Là, je pense à cette proche à l’IMC normal qui ne supporte pas les anesthésies, celle à l’IMC idéal qui a failli perdre son bras pendant qu’on lui retirait son implant, et cette autre, à l’IMC normal aussi, qui a mis des semaines à se remettre de son appendicectomie.
Puis je pense à mon IMC obèse. A mon opération qui s’est tellement bien passée que je n’ai pas eu besoin d’anti-douleurs au réveil, n’ai pas subi d’effet secondaire suite à l’anesthésie, ni presque aucune douleur post-opératoire. A mes cicatrices qui ne se voient presque plus.

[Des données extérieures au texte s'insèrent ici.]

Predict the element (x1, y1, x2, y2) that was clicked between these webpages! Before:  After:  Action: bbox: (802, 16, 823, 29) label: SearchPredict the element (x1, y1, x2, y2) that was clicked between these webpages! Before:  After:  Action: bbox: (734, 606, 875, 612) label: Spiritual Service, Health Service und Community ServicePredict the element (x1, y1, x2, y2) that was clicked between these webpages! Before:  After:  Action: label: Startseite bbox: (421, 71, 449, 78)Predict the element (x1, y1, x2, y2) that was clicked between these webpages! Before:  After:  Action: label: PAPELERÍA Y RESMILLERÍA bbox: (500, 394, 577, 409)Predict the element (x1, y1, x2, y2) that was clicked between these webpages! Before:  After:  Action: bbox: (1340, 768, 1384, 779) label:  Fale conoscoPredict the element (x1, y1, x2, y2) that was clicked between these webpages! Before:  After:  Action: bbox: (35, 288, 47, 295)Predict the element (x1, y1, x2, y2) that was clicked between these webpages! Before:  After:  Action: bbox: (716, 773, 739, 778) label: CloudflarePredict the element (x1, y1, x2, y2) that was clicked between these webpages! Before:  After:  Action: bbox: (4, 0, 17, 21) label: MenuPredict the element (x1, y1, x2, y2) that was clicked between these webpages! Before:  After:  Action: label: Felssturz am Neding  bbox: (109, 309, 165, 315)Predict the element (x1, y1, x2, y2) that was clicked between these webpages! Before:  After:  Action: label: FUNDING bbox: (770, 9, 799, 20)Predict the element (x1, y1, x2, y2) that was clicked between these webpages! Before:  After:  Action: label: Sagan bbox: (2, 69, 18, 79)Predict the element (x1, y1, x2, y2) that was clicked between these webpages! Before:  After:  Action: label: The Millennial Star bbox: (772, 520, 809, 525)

Mais vous avez raison. Peu importe mon réel état de santé et mes antécédents médicaux, le risque est infiniment plus grand pour moi. C’est votre expertise médicale qui le dit. Oui, vous avez raison, le tiers de la population française obèse ou en surpoids ne mérite pas un accès correct au soin. A quoi bon apprendre à les opérer ? Puis, si un jour j’ai un cancer, je ne devrais pas non plus m’étonner si on refuse de m’opérer ; après tout je suis grosse donc je vais mourir. C’est comme ça que ça marche non ?
Me voilà sortie du cabinet avec un refus, une belle humiliation et un livret d’information.
Maintenant que j’ai digéré ce rendez-vous, je tiens à vous dire ceci : je suis grosse, en bonne santé, et je compte bien aller au bout de ma démarche.
Ce ne sera pas avec vous, c’est pas grave. Je ne vous en veux pas. Par contre, la prochaine fois, au lieu d’infantiliser vos patient·es, écoutez-les. Remettez vos propres croyances en question. Et, si vous n’y arrivez pas, ayez l’éthique de vous en tenir à un simple “non”.